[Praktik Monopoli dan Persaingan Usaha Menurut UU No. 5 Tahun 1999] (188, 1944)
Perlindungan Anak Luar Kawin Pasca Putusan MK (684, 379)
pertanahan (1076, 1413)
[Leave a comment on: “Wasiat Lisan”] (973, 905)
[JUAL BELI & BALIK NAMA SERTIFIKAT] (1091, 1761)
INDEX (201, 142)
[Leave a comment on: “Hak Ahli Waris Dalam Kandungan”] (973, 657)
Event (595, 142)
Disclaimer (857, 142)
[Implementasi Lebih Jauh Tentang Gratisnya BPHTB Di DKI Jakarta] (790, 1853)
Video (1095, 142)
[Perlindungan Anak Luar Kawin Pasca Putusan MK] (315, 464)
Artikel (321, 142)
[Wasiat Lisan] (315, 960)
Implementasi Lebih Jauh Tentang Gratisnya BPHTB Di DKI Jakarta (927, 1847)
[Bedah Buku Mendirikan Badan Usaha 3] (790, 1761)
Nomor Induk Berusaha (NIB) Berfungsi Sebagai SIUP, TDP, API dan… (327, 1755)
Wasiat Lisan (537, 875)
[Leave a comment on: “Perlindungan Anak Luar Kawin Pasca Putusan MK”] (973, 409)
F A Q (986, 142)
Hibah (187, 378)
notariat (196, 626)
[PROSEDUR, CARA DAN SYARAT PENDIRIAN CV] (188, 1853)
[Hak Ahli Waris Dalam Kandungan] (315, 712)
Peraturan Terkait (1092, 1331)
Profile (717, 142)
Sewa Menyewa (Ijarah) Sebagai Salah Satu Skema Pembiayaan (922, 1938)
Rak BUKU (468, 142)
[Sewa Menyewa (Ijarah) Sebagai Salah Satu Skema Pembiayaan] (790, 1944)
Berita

********************

Your answer must be the lines above from the one containing "Disclaimer (857, 142)" to the one containing "[Wasiat Lisan] (315, 960)", both included, restated word for word.

*Solution to this problem*:
Disclaimer (857, 142)
[Implementasi Lebih Jauh Tentang Gratisnya BPHTB Di DKI Jakarta] (790, 1853)
Video (1095, 142)
[Perlindungan Anak Luar Kawin Pasca Putusan MK] (315, 464)
Artikel (321, 142)
[Wasiat Lisan] (315, 960)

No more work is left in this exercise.